* Begin *

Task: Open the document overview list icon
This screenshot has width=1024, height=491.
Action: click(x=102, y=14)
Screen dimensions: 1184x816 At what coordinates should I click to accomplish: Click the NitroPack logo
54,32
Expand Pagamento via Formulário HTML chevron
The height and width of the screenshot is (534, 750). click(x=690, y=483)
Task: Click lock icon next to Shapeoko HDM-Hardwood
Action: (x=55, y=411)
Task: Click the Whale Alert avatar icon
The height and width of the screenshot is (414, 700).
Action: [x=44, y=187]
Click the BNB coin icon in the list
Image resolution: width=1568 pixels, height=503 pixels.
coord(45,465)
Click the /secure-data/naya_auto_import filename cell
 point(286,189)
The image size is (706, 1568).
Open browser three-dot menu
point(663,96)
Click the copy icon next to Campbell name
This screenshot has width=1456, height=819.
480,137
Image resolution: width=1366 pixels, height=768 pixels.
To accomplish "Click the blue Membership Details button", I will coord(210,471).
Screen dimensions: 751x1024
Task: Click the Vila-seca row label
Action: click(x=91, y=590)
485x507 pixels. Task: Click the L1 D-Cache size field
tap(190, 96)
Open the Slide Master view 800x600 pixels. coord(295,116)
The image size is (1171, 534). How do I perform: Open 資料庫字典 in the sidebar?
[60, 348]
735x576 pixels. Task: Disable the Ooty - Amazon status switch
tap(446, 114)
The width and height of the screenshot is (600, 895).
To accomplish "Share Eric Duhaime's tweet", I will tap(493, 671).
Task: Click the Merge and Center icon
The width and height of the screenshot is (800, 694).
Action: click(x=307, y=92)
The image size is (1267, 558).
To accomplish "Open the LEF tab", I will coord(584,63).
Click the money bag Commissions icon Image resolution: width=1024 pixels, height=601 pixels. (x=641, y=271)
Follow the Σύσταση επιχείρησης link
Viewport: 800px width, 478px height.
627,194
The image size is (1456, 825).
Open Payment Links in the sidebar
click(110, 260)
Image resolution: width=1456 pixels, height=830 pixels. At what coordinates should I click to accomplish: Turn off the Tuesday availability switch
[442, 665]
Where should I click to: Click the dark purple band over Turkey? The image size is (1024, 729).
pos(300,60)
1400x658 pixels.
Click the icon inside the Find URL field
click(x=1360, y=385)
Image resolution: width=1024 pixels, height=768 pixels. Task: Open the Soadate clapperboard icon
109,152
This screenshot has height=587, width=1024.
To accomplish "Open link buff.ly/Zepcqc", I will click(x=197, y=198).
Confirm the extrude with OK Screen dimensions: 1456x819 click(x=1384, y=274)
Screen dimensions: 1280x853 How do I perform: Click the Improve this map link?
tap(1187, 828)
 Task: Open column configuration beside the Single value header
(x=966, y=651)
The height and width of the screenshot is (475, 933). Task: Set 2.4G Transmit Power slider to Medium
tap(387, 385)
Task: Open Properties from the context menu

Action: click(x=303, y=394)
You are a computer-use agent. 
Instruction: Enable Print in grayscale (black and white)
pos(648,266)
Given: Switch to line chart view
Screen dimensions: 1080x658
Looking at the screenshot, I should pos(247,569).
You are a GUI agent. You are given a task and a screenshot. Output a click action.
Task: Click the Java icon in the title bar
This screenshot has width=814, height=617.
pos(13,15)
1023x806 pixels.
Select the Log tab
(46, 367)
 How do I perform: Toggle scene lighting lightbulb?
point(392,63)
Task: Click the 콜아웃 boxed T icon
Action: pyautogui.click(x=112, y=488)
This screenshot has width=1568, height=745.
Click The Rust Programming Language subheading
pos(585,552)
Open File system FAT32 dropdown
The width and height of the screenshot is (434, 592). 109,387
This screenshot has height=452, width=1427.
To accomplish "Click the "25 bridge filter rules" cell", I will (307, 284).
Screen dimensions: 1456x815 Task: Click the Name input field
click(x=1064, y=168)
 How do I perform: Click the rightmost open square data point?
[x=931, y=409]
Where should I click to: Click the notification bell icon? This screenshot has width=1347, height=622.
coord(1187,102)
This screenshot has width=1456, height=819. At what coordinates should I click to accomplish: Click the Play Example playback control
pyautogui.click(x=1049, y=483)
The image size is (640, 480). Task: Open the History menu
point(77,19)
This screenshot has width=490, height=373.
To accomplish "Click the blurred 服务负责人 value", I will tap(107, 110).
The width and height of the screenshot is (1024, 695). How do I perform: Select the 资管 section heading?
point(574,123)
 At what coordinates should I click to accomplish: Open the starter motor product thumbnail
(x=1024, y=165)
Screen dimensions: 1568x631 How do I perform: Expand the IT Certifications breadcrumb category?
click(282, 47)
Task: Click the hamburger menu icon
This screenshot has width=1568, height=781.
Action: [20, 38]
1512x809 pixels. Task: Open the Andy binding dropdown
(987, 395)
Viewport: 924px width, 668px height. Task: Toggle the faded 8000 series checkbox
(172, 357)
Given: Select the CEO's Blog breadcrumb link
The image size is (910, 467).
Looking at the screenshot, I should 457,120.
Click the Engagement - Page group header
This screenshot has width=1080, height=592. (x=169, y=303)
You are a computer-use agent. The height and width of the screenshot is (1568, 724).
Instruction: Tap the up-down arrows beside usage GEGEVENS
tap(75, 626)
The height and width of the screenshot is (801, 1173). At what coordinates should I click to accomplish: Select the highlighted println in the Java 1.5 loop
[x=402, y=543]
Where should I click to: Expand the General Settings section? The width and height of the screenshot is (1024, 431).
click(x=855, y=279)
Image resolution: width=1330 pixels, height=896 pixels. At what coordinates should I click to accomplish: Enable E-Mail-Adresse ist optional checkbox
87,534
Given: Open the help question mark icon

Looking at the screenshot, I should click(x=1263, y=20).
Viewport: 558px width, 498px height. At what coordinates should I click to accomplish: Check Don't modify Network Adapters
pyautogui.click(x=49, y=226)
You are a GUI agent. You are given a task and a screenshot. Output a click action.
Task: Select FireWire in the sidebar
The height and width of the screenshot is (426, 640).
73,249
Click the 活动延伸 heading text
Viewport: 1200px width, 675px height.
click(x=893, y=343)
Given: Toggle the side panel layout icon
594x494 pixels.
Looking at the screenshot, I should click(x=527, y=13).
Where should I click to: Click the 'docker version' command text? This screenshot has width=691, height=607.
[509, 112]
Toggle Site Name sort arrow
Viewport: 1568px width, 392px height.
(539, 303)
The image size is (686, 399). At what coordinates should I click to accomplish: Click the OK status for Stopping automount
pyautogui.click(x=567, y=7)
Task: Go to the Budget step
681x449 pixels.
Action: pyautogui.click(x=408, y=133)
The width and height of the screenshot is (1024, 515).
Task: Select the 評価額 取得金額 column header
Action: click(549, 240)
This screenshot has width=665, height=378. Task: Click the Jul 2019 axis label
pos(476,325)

* End *

Written problem >>
Rewrite all of the entries above, swapping "Image resolution:" for "Screen resolution:" wherever it appears and leaving everything else unchanged.

The completed task >>
Task: Open the document overview list icon
This screenshot has width=1024, height=491.
Action: click(x=102, y=14)
Screen dimensions: 1184x816 At what coordinates should I click to accomplish: Click the NitroPack logo
54,32
Expand Pagamento via Formulário HTML chevron
The height and width of the screenshot is (534, 750). click(x=690, y=483)
Task: Click lock icon next to Shapeoko HDM-Hardwood
Action: (x=55, y=411)
Task: Click the Whale Alert avatar icon
The height and width of the screenshot is (414, 700).
Action: [x=44, y=187]
Click the BNB coin icon in the list
Screen resolution: width=1568 pixels, height=503 pixels.
coord(45,465)
Click the /secure-data/naya_auto_import filename cell
 point(286,189)
The image size is (706, 1568).
Open browser three-dot menu
point(663,96)
Click the copy icon next to Campbell name
This screenshot has width=1456, height=819.
480,137
Screen resolution: width=1366 pixels, height=768 pixels.
To accomplish "Click the blue Membership Details button", I will coord(210,471).
Screen dimensions: 751x1024
Task: Click the Vila-seca row label
Action: click(x=91, y=590)
485x507 pixels. Task: Click the L1 D-Cache size field
tap(190, 96)
Open the Slide Master view 800x600 pixels. coord(295,116)
The image size is (1171, 534). How do I perform: Open 資料庫字典 in the sidebar?
[60, 348]
735x576 pixels. Task: Disable the Ooty - Amazon status switch
tap(446, 114)
The width and height of the screenshot is (600, 895).
To accomplish "Share Eric Duhaime's tweet", I will tap(493, 671).
Task: Click the Merge and Center icon
The width and height of the screenshot is (800, 694).
Action: click(x=307, y=92)
The image size is (1267, 558).
To accomplish "Open the LEF tab", I will coord(584,63).
Click the money bag Commissions icon Screen resolution: width=1024 pixels, height=601 pixels. (x=641, y=271)
Follow the Σύσταση επιχείρησης link
Viewport: 800px width, 478px height.
627,194
The image size is (1456, 825).
Open Payment Links in the sidebar
click(110, 260)
Screen resolution: width=1456 pixels, height=830 pixels. At what coordinates should I click to accomplish: Turn off the Tuesday availability switch
[442, 665]
Where should I click to: Click the dark purple band over Turkey? The image size is (1024, 729).
pos(300,60)
1400x658 pixels.
Click the icon inside the Find URL field
click(x=1360, y=385)
Screen resolution: width=1024 pixels, height=768 pixels. Task: Open the Soadate clapperboard icon
109,152
This screenshot has height=587, width=1024.
To accomplish "Open link buff.ly/Zepcqc", I will click(x=197, y=198).
Confirm the extrude with OK Screen dimensions: 1456x819 click(x=1384, y=274)
Screen dimensions: 1280x853 How do I perform: Click the Improve this map link?
tap(1187, 828)
 Task: Open column configuration beside the Single value header
(x=966, y=651)
The height and width of the screenshot is (475, 933). Task: Set 2.4G Transmit Power slider to Medium
tap(387, 385)
Task: Open Properties from the context menu

Action: click(x=303, y=394)
You are a computer-use agent. 
Instruction: Enable Print in grayscale (black and white)
pos(648,266)
Given: Switch to line chart view
Screen dimensions: 1080x658
Looking at the screenshot, I should pos(247,569).
You are a GUI agent. You are given a task and a screenshot. Output a click action.
Task: Click the Java icon in the title bar
This screenshot has width=814, height=617.
pos(13,15)
1023x806 pixels.
Select the Log tab
(46, 367)
 How do I perform: Toggle scene lighting lightbulb?
point(392,63)
Task: Click the 콜아웃 boxed T icon
Action: pyautogui.click(x=112, y=488)
This screenshot has width=1568, height=745.
Click The Rust Programming Language subheading
pos(585,552)
Open File system FAT32 dropdown
The width and height of the screenshot is (434, 592). 109,387
This screenshot has height=452, width=1427.
To accomplish "Click the "25 bridge filter rules" cell", I will (307, 284).
Screen dimensions: 1456x815 Task: Click the Name input field
click(x=1064, y=168)
 How do I perform: Click the rightmost open square data point?
[x=931, y=409]
Where should I click to: Click the notification bell icon? This screenshot has width=1347, height=622.
coord(1187,102)
This screenshot has width=1456, height=819. At what coordinates should I click to accomplish: Click the Play Example playback control
pyautogui.click(x=1049, y=483)
The image size is (640, 480). Task: Open the History menu
point(77,19)
This screenshot has width=490, height=373.
To accomplish "Click the blurred 服务负责人 value", I will tap(107, 110).
The width and height of the screenshot is (1024, 695). How do I perform: Select the 资管 section heading?
point(574,123)
 At what coordinates should I click to accomplish: Open the starter motor product thumbnail
(x=1024, y=165)
Screen dimensions: 1568x631 How do I perform: Expand the IT Certifications breadcrumb category?
click(282, 47)
Task: Click the hamburger menu icon
This screenshot has width=1568, height=781.
Action: [20, 38]
1512x809 pixels. Task: Open the Andy binding dropdown
(987, 395)
Viewport: 924px width, 668px height. Task: Toggle the faded 8000 series checkbox
(172, 357)
Given: Select the CEO's Blog breadcrumb link
The image size is (910, 467).
Looking at the screenshot, I should 457,120.
Click the Engagement - Page group header
This screenshot has width=1080, height=592. (x=169, y=303)
You are a computer-use agent. The height and width of the screenshot is (1568, 724).
Instruction: Tap the up-down arrows beside usage GEGEVENS
tap(75, 626)
The height and width of the screenshot is (801, 1173). At what coordinates should I click to accomplish: Select the highlighted println in the Java 1.5 loop
[x=402, y=543]
Where should I click to: Expand the General Settings section? The width and height of the screenshot is (1024, 431).
click(x=855, y=279)
Screen resolution: width=1330 pixels, height=896 pixels. At what coordinates should I click to accomplish: Enable E-Mail-Adresse ist optional checkbox
87,534
Given: Open the help question mark icon

Looking at the screenshot, I should click(x=1263, y=20).
Viewport: 558px width, 498px height. At what coordinates should I click to accomplish: Check Don't modify Network Adapters
pyautogui.click(x=49, y=226)
You are a GUI agent. You are given a task and a screenshot. Output a click action.
Task: Select FireWire in the sidebar
The height and width of the screenshot is (426, 640).
73,249
Click the 活动延伸 heading text
Viewport: 1200px width, 675px height.
click(x=893, y=343)
Given: Toggle the side panel layout icon
594x494 pixels.
Looking at the screenshot, I should click(x=527, y=13).
Where should I click to: Click the 'docker version' command text? This screenshot has width=691, height=607.
[509, 112]
Toggle Site Name sort arrow
Viewport: 1568px width, 392px height.
(539, 303)
The image size is (686, 399). At what coordinates should I click to accomplish: Click the OK status for Stopping automount
pyautogui.click(x=567, y=7)
Task: Go to the Budget step
681x449 pixels.
Action: pyautogui.click(x=408, y=133)
The width and height of the screenshot is (1024, 515).
Task: Select the 評価額 取得金額 column header
Action: click(549, 240)
This screenshot has width=665, height=378. Task: Click the Jul 2019 axis label
pos(476,325)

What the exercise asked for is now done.